Regulation Therapy

Volume: 6
Issue: 1
January 15, 2011
Regulation Therapy

Dear Colleagues:

Neural therapy is unique in Western conventional medicine in its focus on regulatory mechanisms, specifically those involving the autonomic nervous system.  For this reason it is sometimes called “Regulation therapy“. 

Of course a healthy body regulates itself.  Under normal circumstance, it should not need any external assistance.  It is only when proper regulation is not occurring that problems arise; then the physician needs to seek out why. 

Systemic breakdowns of autonomic nervous system function do occur.  These are rare, are often related to genetic disorders and are called by neurologists “dysautonomias”.

On the other hand, localized autonomic nervous system dysfunction is common.  The cause is always an “interference field”, and this is the goal of neural therapy: to search out and treat interference fields.  If the overall health of the patient is otherwise good, treatment of the interference field will nearly always restore normal function.

However not all regulation occurs at the level of the autonomic nervous system.

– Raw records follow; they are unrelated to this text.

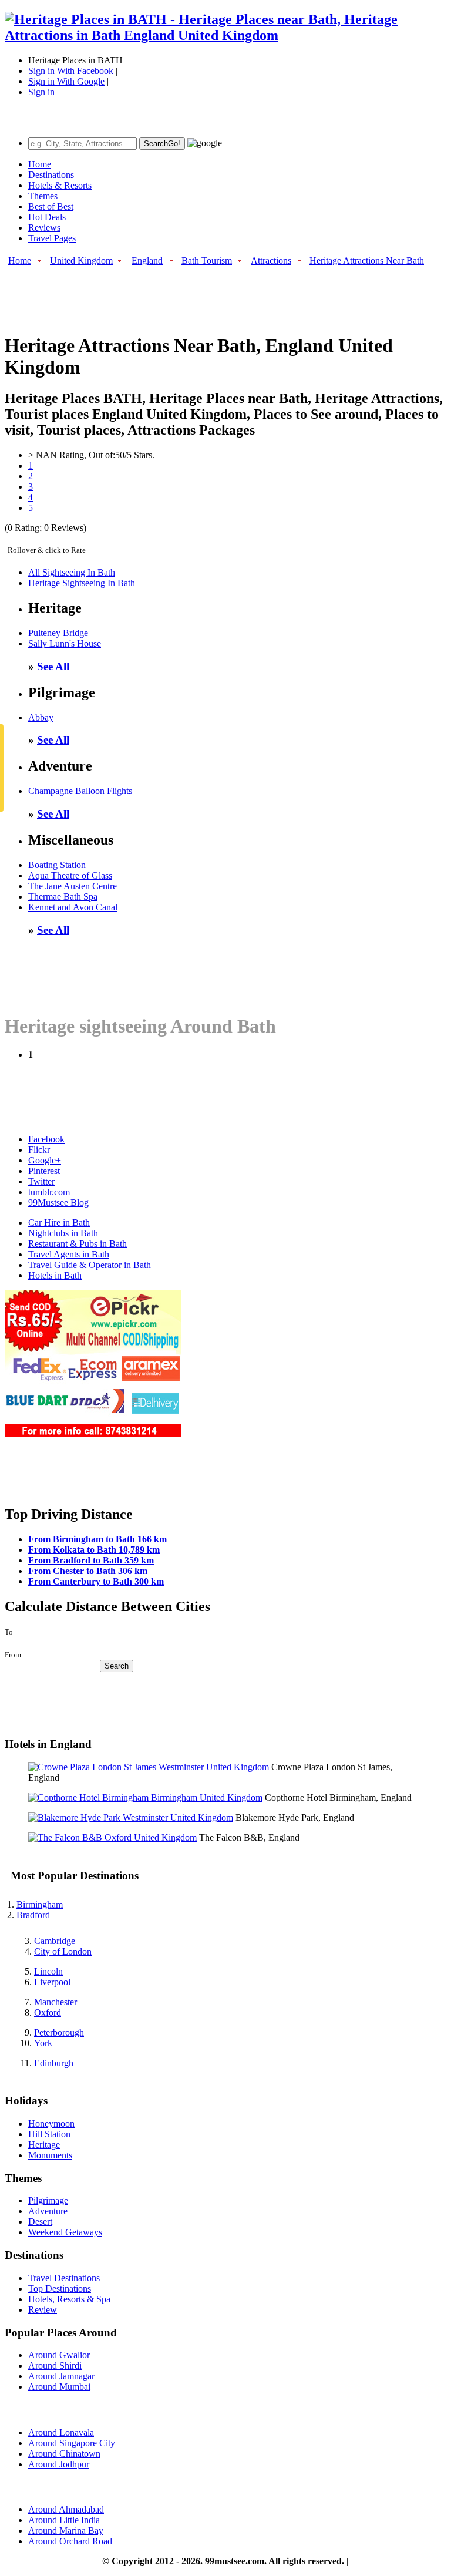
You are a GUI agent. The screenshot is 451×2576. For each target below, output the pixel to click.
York (43, 2043)
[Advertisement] (218, 293)
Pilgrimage (48, 2200)
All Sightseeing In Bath (71, 572)
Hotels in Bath (55, 1275)
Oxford (47, 2012)
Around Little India (64, 2520)
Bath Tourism (206, 260)
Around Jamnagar (61, 2376)
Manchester (55, 2002)
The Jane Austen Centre (72, 886)
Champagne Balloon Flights (80, 791)
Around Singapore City (71, 2443)
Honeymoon (51, 2123)
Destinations (51, 175)
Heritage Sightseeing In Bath (81, 583)
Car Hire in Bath (59, 1223)
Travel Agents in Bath (68, 1254)
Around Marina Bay (65, 2530)
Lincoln (48, 1971)
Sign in (41, 92)
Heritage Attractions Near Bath (366, 260)
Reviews (44, 228)
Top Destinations (59, 2288)
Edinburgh (53, 2063)
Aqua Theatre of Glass (70, 875)
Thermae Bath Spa (62, 897)
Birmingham (39, 1904)
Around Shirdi (55, 2365)
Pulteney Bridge (58, 633)
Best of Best (50, 206)
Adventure (48, 2211)
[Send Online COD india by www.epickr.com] (93, 1434)
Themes (43, 196)
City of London (63, 1951)
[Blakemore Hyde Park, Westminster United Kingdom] (130, 1817)
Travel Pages (52, 238)
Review (42, 2310)
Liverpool (52, 1982)
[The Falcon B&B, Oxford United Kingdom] (112, 1837)
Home (39, 164)
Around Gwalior (59, 2355)
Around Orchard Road (70, 2541)
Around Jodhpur (58, 2464)
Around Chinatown (64, 2454)
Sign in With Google (66, 81)
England (147, 260)
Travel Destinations (64, 2278)
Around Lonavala (61, 2432)
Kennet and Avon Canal (72, 907)
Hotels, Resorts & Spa (69, 2299)
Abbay (40, 717)
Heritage (44, 2145)
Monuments (50, 2155)
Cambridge (54, 1941)
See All (53, 666)
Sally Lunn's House (64, 643)
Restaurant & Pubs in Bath (77, 1244)
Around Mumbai (59, 2387)
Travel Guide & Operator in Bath (89, 1265)
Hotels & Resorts (60, 185)
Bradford (33, 1915)
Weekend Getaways (65, 2232)
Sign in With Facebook (70, 71)
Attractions (271, 260)
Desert (40, 2222)
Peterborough (59, 2032)
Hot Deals (47, 217)
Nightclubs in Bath (63, 1233)
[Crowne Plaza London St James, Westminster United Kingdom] (148, 1767)
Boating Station (57, 865)
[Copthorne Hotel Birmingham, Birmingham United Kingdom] (145, 1797)
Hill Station (49, 2134)
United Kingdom (81, 260)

The body has numerous regulatory systems, from the sub-cellular to the systemic. The purpose of regulation is always to provide homeostasis, i.e. a stable physical and chemical environment at whatever level the regulation is operating.  If this regulation fails, (parameters deviating higher or lower than optimal), an “off-balance” (Revici’s term) is said to have occurred.  (A brief discussion of this concept can be found in my book on pages 27 & 28).

The counter-intuitive part of this idea is that both a high or low deviation from the norm can mean the same thing. (And a deviation can “flip” from high to low, or vice-versa.)  Both a high or low body temperature can mean that the body is fighting an infection. Dosch’s textbook reports that interference fields can have either lower or higher electric potentials than that of the surrounding tissues. This principle holds true for certain blood parameters as well. Both low and high serum sodium concentrations can mean dehydration, (and salt deficiency).  This may also be true of serum cholesterol levels. I want to present a case that demonstrates this.

But before doing so, a few words about serum cholesterol (and serum triglycerides) and their relationships to gluten sensitivity:  In a previous newsletter (  Vol.2 No.9 September 2007), I explained how poor response to neural therapy can often be explained by exposure to gluten in a gluten-sensitive individual.  Gluten sensitivity is common and manifests in many different ways, gastrointestinal distress being only one.  Diagnosis is too big a subject to be discussed in detail here, but there are a couple of serum markers that I find useful as “red flags”.  One is a low serum triglyceride (<1.25 or 50); the other is a low serum cholesterol (<4.0 or 160) (and especially the LDL cholesterol (<2.5 or 100)).

An easy explanation for these low parameters is fat malabsorption in the small intestine.  Malabsorption is a hall-mark of gluten sensitivity, although in most individuals it is mild.  However there may be other mechanisms at work because in many gluten sensitive patients, their serum cholesterol levels are high. I take this as being a non-specific response to stress, as cholesterols levels can increase for many reasons.  It is interesting that in mice experiments, salt restriction has been shown to elevate cholesterol levels. 

But back to my patient:  This 60 year old female patient came to me for a second opinion about a high cholesterol level, for which her family physician was recommending cholesterol-lowering drugs.  The cholesterol level was only mildly elevated (6.81 or 263), with an LDL of 4.66 (or 172). There was little family history of coronary disease and almost no other risk factors.

She did however complain of fatigue, headaches, fluid retention, gastro-esophageal reflux and vaginal dryness.  Her mother had died of pancreatic cancer.  For these reasons I suspected underlying gluten sensitivity and had her do an enterolab test which was positive for antigliadin antibodies.

Looking back on her blood chemistry from 13 years before, she had very low LDL cholesterol levels.  Clearly she had been under gluten-induced stress even then.

A gluten-free diet, some nutritional support, a little bio-identical estrogen and DHEA and 6 months later her serum cholesterol dropped to 6.16 (238), and LDL to 3.99 (154).  She was also feeling better in many respects.

The lessons from this story?  For good results in neural therapy, regulation is important at all levels.  Gluten sensitivity needs to be identified and treated.  Low cholesterol (and triglycerides) can mean gluten sensitivity, but so can a high cholesterol.  And cholesterol values can “flip”!